**DETALHES DA TAREFA**.
Responda com base no texto para leitura:
1. Que data acompanha a assinatura de João-Afonso Machado?
2. Que nova organização é nomeada no texto?
3. Em que dia surgiu essa organização, segundo o texto?

::: TEXTO PARA LEITURA

A minha escrita, a minha fotografia, o meu mundo

MACHADO, JA

A minha escrita, a minha fotografia, o meu mundo

O Bom Ano Novo possivel

João-Afonso Machado, 31.12.12

A pândega política é fértil em iniciativas assim: haja uma data, um ajuntamentozinho, umas palavras de ordem... e temos aí nova organização, outro assomo de cidadania dos mesmos preocupados de sempre com a intervenção cívica.

E a vulgarização deste patriotismo descartável dá em a gente sequer ter reparado no parto feliz de mais uma - o Congresso Democrático das Alternativas; em 5 de Outubro, ainda por cima.

::::::
::: DADOS FORNECIDOS

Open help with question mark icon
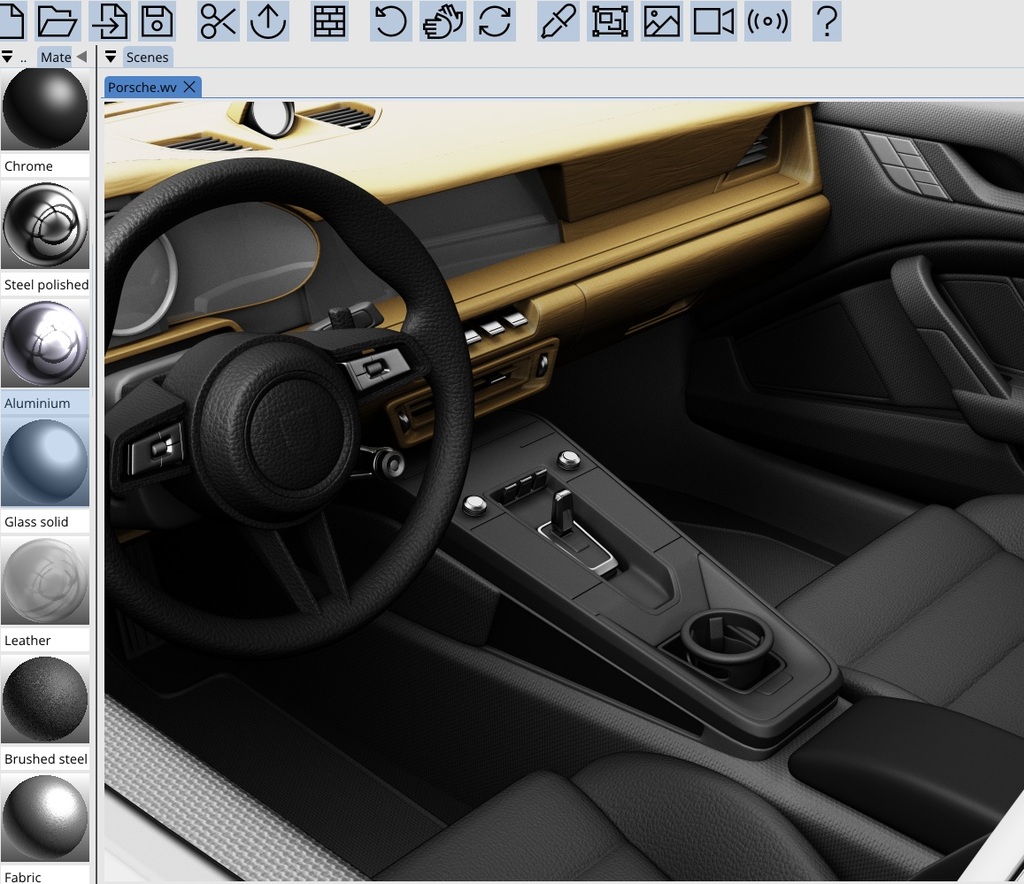The image size is (1024, 884). (x=826, y=21)
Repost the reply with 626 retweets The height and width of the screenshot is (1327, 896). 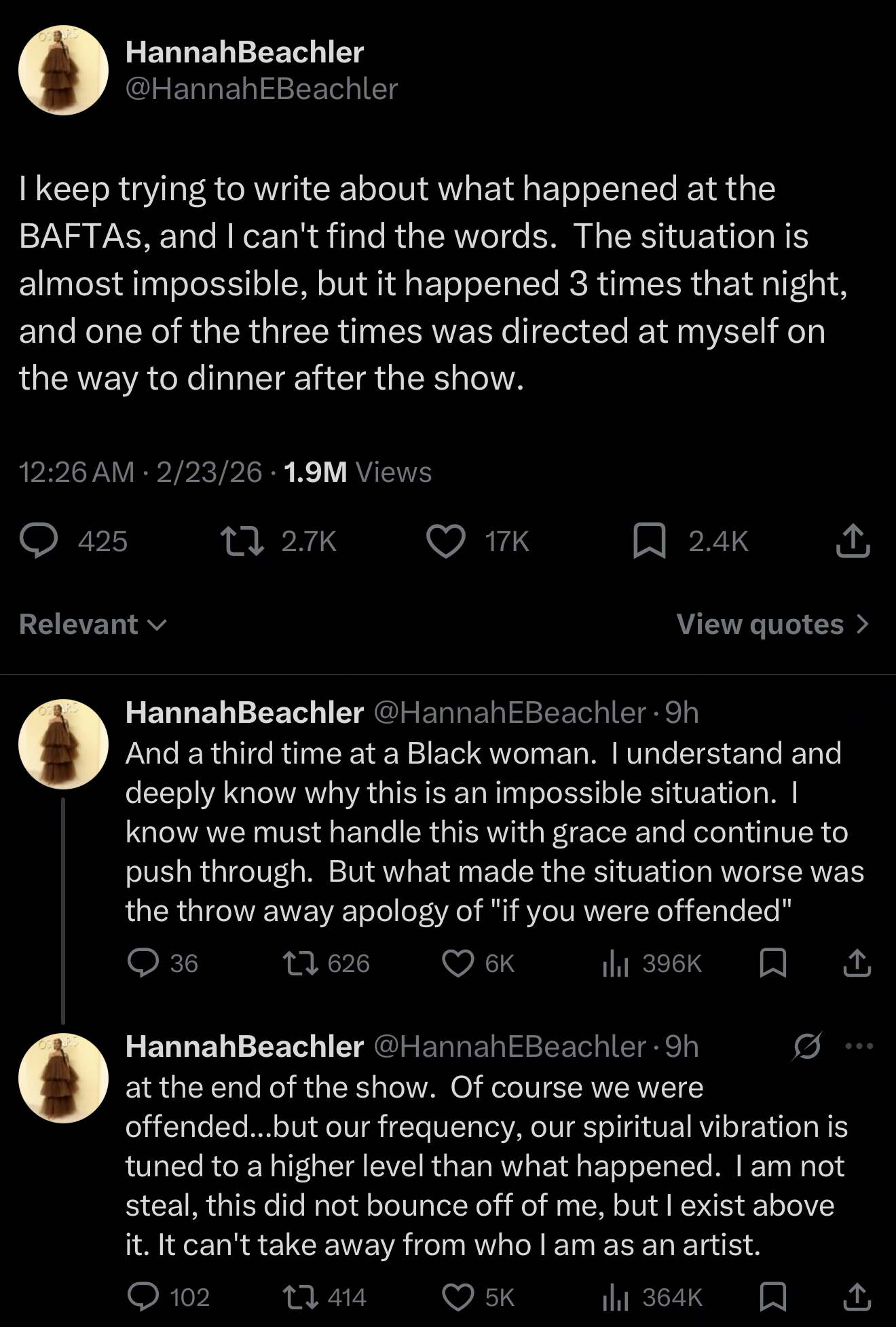click(x=300, y=963)
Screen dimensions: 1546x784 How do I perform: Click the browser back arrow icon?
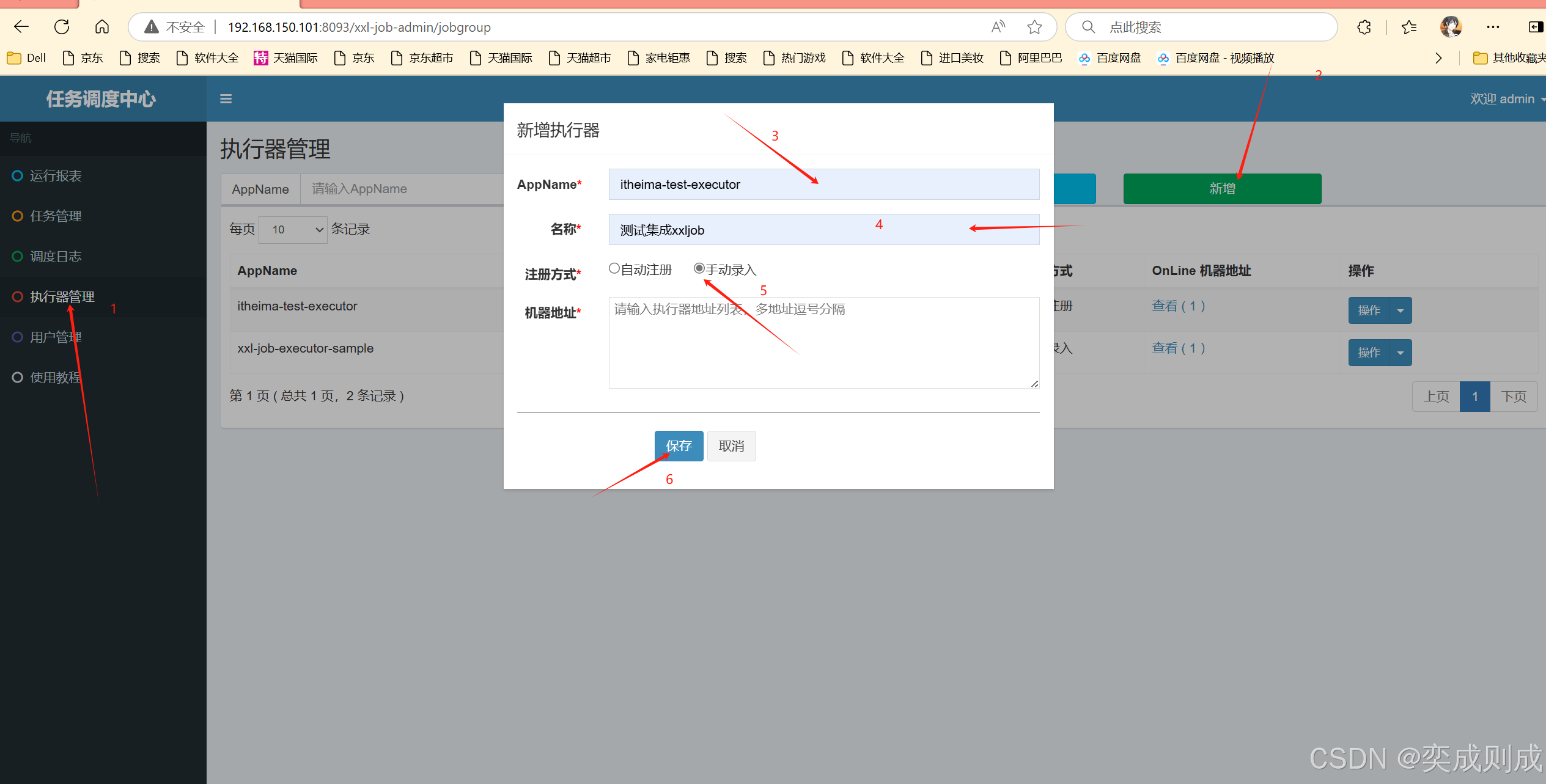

::::::

**SOLUÇÃO DA TAREFA**.
1. 31.12.12
2. O Congresso Democrático das Alternativas.
3. Em 5 de Outubro.